Bitcoin In-kind Tax Deferral Transfer with Blake Templeton
Blake Templeton is a seasoned Real Estate and Cryptocurrency Hedge Fund manager who is passionate about helping investors invest confidently in alternative asset classes like Blockchain Technology, Cryptocurrency, and specific sectors of Real Estate. Blake serves as the CEO of Boron Capital’s family of investment funds, whose teams have created triple-digit returns and consistently outpaced Bitcoin.

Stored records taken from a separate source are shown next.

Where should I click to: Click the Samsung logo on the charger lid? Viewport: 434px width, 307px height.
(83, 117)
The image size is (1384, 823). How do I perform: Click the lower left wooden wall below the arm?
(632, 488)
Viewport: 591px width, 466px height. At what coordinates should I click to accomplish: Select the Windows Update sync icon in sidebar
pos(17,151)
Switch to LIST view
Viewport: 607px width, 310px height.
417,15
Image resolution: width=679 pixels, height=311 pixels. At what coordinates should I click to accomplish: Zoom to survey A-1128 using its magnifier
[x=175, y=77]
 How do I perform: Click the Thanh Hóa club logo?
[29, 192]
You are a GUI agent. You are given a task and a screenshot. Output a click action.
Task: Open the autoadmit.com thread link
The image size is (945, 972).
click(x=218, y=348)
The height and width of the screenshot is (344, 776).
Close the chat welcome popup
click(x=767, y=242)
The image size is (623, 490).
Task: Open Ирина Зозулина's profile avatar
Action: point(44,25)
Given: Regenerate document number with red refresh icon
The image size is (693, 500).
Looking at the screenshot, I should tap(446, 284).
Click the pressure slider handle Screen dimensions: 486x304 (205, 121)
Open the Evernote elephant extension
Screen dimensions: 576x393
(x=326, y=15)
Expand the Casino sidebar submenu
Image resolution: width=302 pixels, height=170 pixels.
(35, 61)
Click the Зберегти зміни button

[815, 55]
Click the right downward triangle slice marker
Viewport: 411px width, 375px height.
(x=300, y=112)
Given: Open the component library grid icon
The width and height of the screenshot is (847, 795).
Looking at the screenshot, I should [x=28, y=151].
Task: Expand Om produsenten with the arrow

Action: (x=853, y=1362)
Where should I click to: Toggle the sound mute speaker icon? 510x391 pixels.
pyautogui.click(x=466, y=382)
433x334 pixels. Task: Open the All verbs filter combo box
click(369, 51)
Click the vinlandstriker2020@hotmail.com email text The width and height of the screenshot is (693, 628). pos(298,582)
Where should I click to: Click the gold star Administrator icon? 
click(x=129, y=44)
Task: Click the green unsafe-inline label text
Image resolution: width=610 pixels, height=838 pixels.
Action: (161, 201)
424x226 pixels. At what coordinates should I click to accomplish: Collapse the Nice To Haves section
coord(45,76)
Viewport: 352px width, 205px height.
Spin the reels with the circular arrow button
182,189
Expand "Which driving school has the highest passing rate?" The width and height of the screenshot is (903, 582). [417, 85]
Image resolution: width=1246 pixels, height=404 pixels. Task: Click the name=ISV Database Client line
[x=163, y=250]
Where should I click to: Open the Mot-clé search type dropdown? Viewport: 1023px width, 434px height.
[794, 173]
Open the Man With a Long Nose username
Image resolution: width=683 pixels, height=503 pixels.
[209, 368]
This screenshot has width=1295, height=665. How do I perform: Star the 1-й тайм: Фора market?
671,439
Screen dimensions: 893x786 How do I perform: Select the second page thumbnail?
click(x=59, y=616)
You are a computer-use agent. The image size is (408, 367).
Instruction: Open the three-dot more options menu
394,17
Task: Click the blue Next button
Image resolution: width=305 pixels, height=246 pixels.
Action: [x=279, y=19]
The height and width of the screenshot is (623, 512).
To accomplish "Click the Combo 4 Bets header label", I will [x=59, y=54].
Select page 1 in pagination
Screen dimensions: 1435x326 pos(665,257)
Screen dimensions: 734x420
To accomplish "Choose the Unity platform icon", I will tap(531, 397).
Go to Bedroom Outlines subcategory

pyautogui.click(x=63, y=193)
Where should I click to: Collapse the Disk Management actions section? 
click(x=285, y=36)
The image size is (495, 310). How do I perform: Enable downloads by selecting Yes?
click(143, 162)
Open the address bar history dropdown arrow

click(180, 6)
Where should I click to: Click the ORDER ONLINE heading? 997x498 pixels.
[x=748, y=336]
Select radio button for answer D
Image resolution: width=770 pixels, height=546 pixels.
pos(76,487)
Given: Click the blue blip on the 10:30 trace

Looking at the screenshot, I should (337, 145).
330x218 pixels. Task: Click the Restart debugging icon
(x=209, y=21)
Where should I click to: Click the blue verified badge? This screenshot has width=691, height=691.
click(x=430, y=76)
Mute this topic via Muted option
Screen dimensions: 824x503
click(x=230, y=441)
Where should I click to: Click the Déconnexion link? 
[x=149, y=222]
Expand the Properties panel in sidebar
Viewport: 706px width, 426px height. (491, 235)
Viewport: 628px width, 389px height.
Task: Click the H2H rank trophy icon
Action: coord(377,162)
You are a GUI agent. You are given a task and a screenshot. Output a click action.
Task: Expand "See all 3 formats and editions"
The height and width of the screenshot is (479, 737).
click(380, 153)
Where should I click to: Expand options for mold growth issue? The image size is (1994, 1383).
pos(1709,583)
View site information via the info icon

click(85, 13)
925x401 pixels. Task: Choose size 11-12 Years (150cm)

Mr. Templeton is the President and CEO of Boron Capital and is responsible for the strategic direction of the company, capital markets activities, and the overall performance of Boron Capital’s Funds’ underlying investments. Blake also serves as the external voice for the company. He is an experienced and knowledgeable economic speaker and addresses small and large audiences of executives and business professionals nationwide. His passion is to awaken awareness concerning our current economy and emphasize the need for individual investment dollars to be invested into tangible assets, not paper investments (Stocks, mutual funds, etc.).
Episode Highlights Here:
Brett:
It’s totally exciting. So we can geek out about that for a long time. I love that we’re going to geek out on Bitcoin in-kind tax file transfer. So part of what we do here in capital gains tax, which is exit cryptocurrency using the Deferred Sales Trust, we’ve done it for Bitcoin and Ethereum so far, but I was talking with Blake on the last episode, which is about a month ago, check it out on YouTube, iTunes, when it comes out, look up like Templeton and Capital Gains Tax Solutions. But we started talking after the show he brought it up and I was like, you got to come on and talk about that. So Blake, first of all, what is Bitcoin in-kind tax deferral transfer? What does that look like? Can you kind of walk us through the implications of what this means?
Blake:
Yeah, so first of all, one of the most common questions we get is, potentially as an investor, can I contribute my appreciated virtual currency? Can I put that into a pool or a hedge fund tax-deferred? So, I maybe bought Bitcoin in 2017 with maybe 2000 a coin. It’s 42,000 coins maybe I’ve got seven figures, eight figures in cryptocurrency, and didn’t even know it. How do I like to put that into something that’s less volatile? So they’re the IRS in 2014 essentially stabilize their definition of how Bitcoin was going to be looked at and looked at more as security specifically a property therefore, generally, it’s obviously tied to capital gains and losses with a tax treatment. They’ve essentially allowed an in-kind transfer, which means you’re not selling it, but you’re essentially positioning it into another vehicle. Without a sell, it’s not tax, it’s not you can defer that tax. So all your growth has to be deferred. Then that gets to be put into the hedge fund. Then that now gets to be dispersed between the other cryptocurrencies that we swing trade back and forth, that where you can obviously outpace the price of Bitcoin tax-free on that transfer.
Brett:
Okay, so that’s a lot that makes sure I can unpack some of this. Okay, so if I’m hearing you let’s say I bought Ethereum. Or I bought Bitcoin, and I bought it for a price that was like 100,000. It turns into 5 million. Are you saying that you can exit or transfer, like kind of transfer that 5 million worth value worth of BTC into a fund? All may remain tax-deferred? Is that correct on step one?
Blake:
Yeah, correct. It’s important to remember, that it’s an income versus a like kind of transfer. So it’s not a 1031 because we’re not actually selling anything. So that Bitcoin comes directly into the fund. Because you’re buying shares into the fund, and we then take that and disperse it between the other coins. So yes, you’re 100% correct. Tax-deferred coming into another vehicle.
Brett:
Okay, so get 5 million in-kind you’re not selling anything, you’re just transferring over the phone, but then once it’s in the fund, you said you’re dispersing it, so are you selling it at that point?
Blake:
No. So those funds then come into the hedge fund into the conglomerate. Then everything that’s done, the hedge fund is being dispersed between the strategy of the hedge fund. So John, who transferred his money in everything in his transfer in his tax-deferred, everything has happened now inside, so we have some short-term trading. So he may have some short-term capital gains that are happening. So we’re talking like triple-digit numbers here. So there are large returns in the fund. But we’re paying short term capital gains because we’ve got some things, some trades that are happening, but everything as his money’s coming in, that’s what we’re focusing on, is, we want to make sure he doesn’t have any consequences on the front side. That’s what we can do with an in-kind transfer.